The Fourth Bit of the First Book of BC, called Kenrick
The Book of Main Road, called Flood
(A Summation of Chapter Five and Six of the Book of Genesis)
This is the book of the generations of Adam. In the day whereby God did create man, in the likeness of God, made he male and female, and called their name Adam, which kinda show you where misogyny start.
And Adam live 130 years, which is how long Trinidad have to wait again for a good political party to run it, and one setta people begat and begat and begat, Enos, Seth, Cainan, which is no family to caiman, which is family to crocodile, but does eat more better. And is only Methuselah who does really stand out, and only becaw of all them snake in he head, until Noah, and then chapter five begat chapter six.

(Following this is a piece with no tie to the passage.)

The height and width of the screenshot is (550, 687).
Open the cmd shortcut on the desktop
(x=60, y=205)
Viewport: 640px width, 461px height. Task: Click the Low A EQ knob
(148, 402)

And men start to breed they wife in a rage, and multiply on the face of the Earth, and subtract on the wall of the caves, and nobody ent really adding up to nothing. And it come to pass that God say he going and pass out mankind. True, Dread. God watch mankind wickedness was great in the earth and God see is how mankind only studying Internet porn and playing that dotish game, Farmville, on Facebook. And it repent the Lord that he make man. “Buh wah de moddah....” God say, to Heself. “Is why I really make this pack of firetrucking jokers?” And it well grieve God in He heart. And God doesn’t eat nice when he’ heart grieving. Neither he back giving him trouble. Nor Mrs God ent run piece for He in a while; that Old Testament God does get bite up real fast.
And the Lord say, I will destroy mankind who is me-self make, both man, and beast, and creeping thing, and fowls of the air and snake in the grass and all them other politician. Excepting Noah, which God study to give a bligh.

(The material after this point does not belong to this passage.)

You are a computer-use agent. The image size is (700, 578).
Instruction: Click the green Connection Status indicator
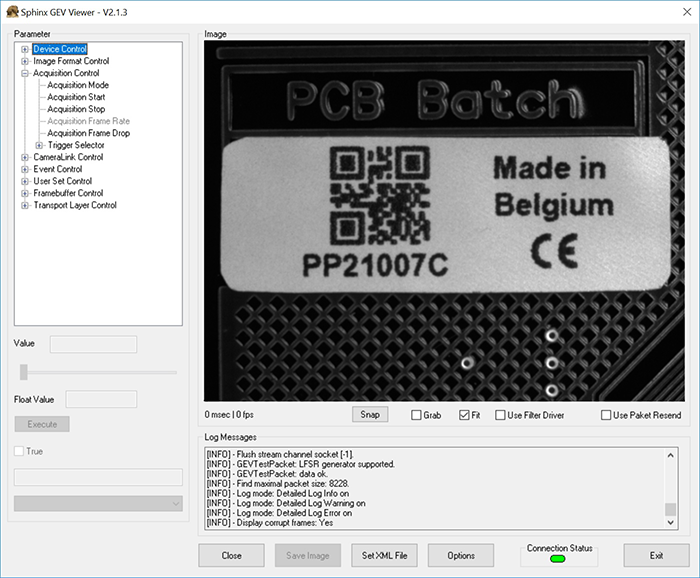click(558, 559)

And the earth was corrupt before God, and was fill with more violence than Sea Lots on a long weekend. And God say, Noah, the end of all flesh is come before me. All-you, don’t watch me firetrucking slight, you hear? I going and lick-up everybody mother-a--. Make thee an ark of gopher wood, which come like a pirogue, except bigger, and it ent have no fibreglass yet, so pitch it with pitch, within and without with pitch—God really say that, eh, becaw Noah was living in the desert and you ever see a man in a desert build a boat?
Well, that prove is God; although them fellas in the Grenadines mighta do a better boat. And God tell Noah the ark must be so much cubits by so much cubits, and the window have to go high up, and it must have three deck, becaw God did well know he sending Noah on a cruise in truth.
And God tell Noah he going and bring flood in the whole world, which must be show how God doesn’t like corruption, which must be explain why Trinidad getting flood every ten minutes.
And God tell Noah he was making a arc of the convent with him, which mean he was going and fix up Noah with some Holy Name gyul. And Noah had was to bring two of everything inside the ark, male and female of every fowl, cattle, cockroach and all, and bring food for everybody, too, excepting God did leave Noah to figure out for heself whether to bring more than two rat, becaw you know rat is food to owl, and the whole animal kingdom stay so.
Thus did Noah, according to all that God command him, becaw was a serious thing, a arc in St Joseph Convent, y’un’stand?
Except Noah, that clown, firetruck up the work and kill off the most important life on the planet, which was begatting theyself side-by-side with man; or else Noah must be did have to choose between letting all them other animal die becaw it didn’t have food for them, or scrambling them two massive T-Rex egg, them two pterodactyl egg, them two brontosaurus egg and swan and swan.
BC Pires will have Hell to pay, but at least Godfrey didn’t send him to summarise the Koran.